(Items from a data collection)

┄┄┄┄┄┄

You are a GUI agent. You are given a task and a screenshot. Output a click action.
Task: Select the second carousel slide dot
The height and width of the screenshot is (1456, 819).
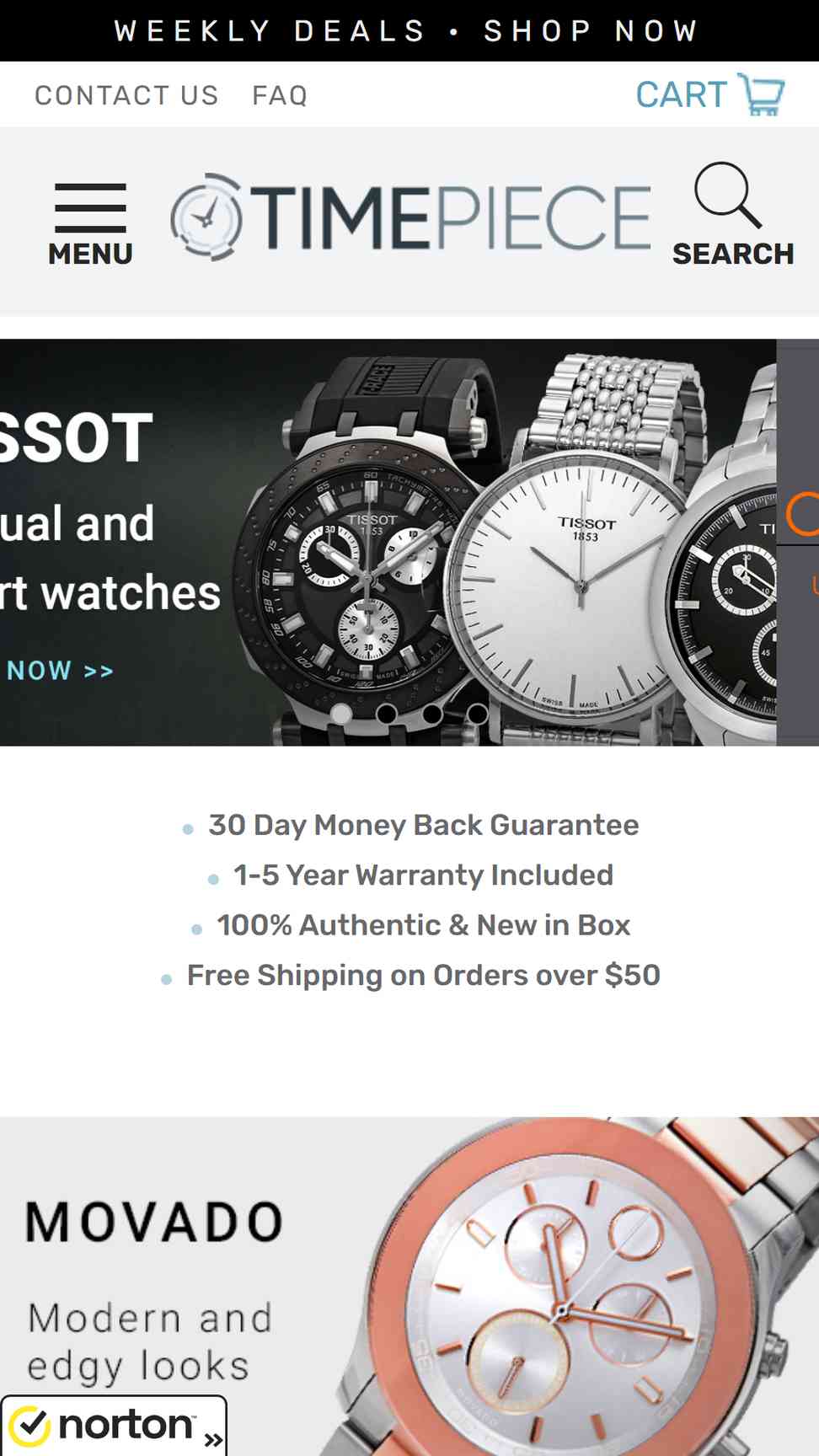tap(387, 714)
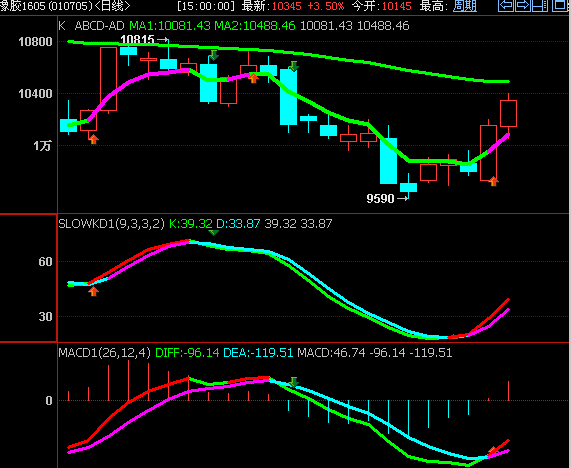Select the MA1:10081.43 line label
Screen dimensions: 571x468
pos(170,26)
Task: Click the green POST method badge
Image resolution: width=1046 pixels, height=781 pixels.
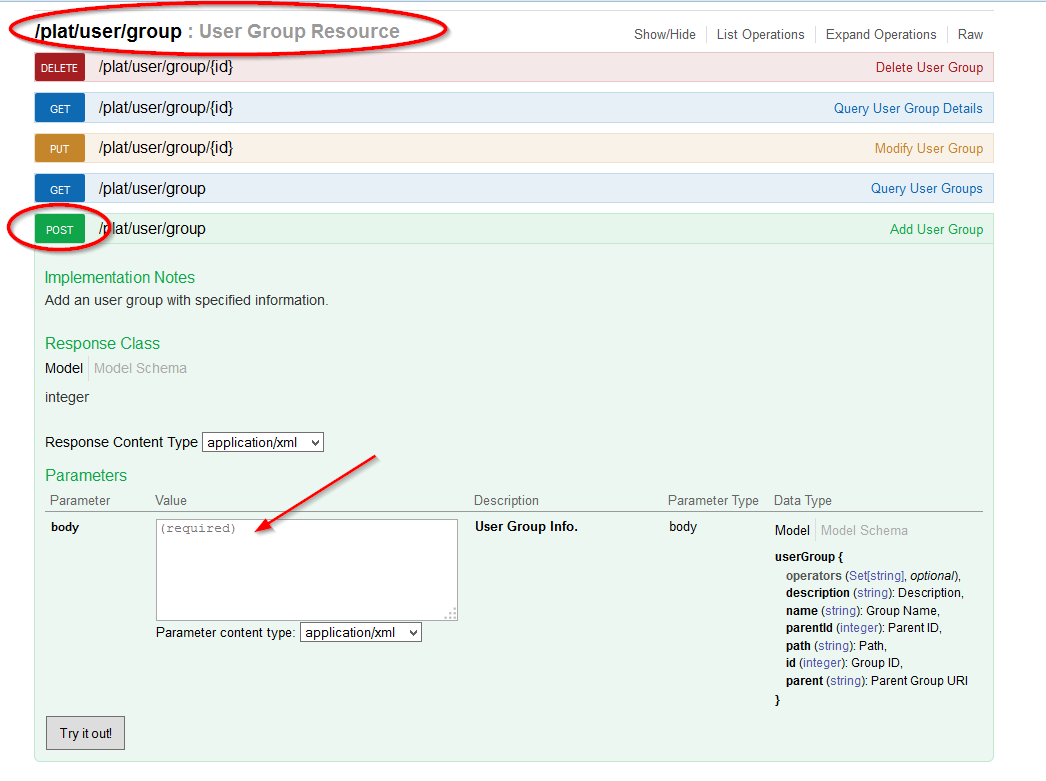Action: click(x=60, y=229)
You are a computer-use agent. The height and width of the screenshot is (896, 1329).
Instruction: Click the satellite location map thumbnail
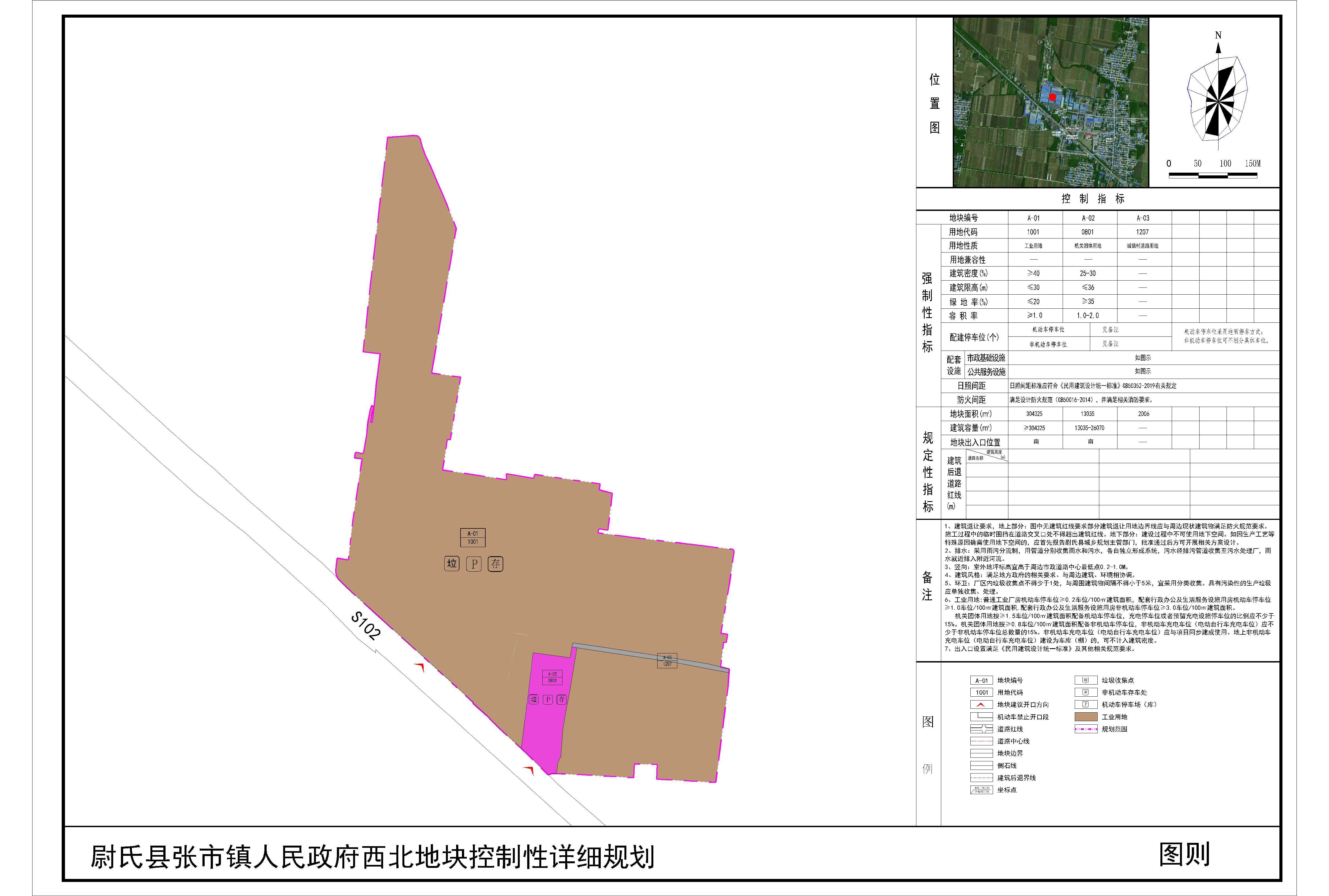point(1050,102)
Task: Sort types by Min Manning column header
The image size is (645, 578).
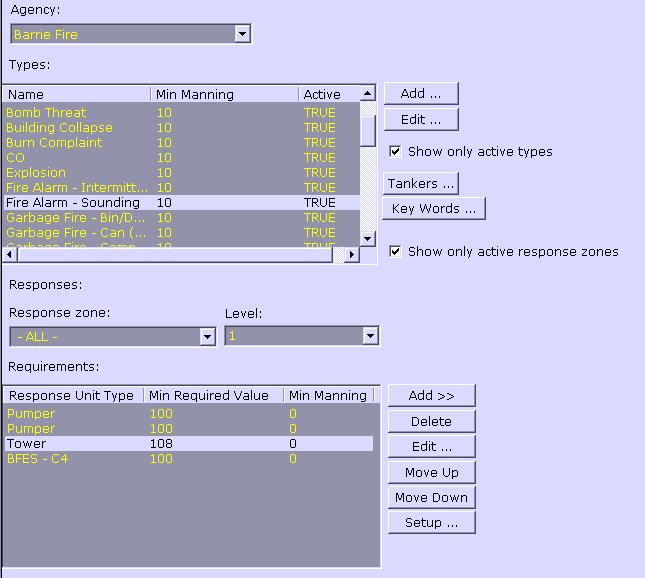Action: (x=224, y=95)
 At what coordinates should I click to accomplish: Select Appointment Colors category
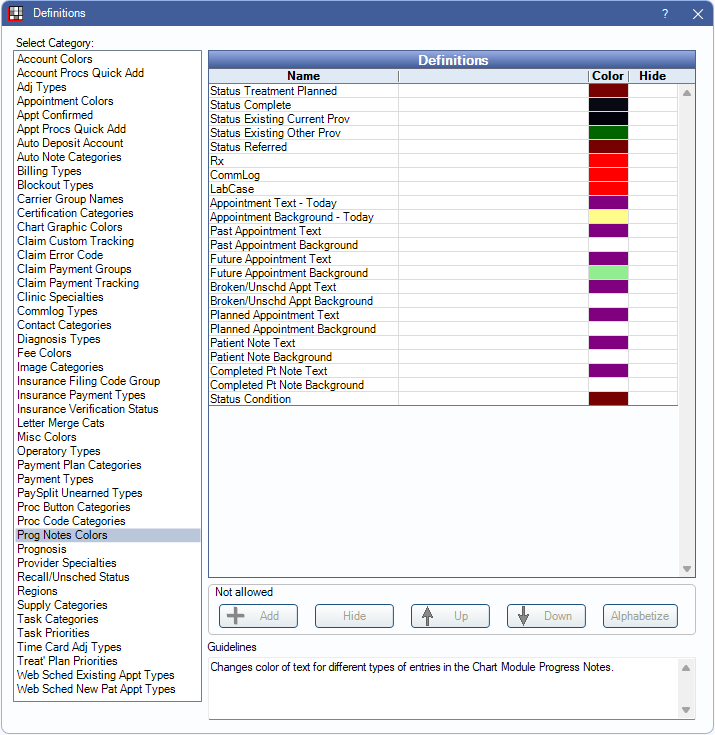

┄┄┄┄┄┄

### Given request
Copy every item above word for word, but omit the pictures.

### Worked answer
You are a GUI agent. You are given a task and a screenshot. Output a click action.
Task: Select the second carousel slide dot
The height and width of the screenshot is (1456, 819).
tap(387, 714)
Select the MA1:10081.43 line label
Screen dimensions: 571x468
pos(170,26)
Task: Click the green POST method badge
Image resolution: width=1046 pixels, height=781 pixels.
Action: click(x=60, y=229)
You are a computer-use agent. The height and width of the screenshot is (896, 1329).
Instruction: Click the satellite location map thumbnail
point(1050,102)
Task: Sort types by Min Manning column header
The image size is (645, 578).
Action: (x=224, y=95)
 At what coordinates should I click to accomplish: Select Appointment Colors category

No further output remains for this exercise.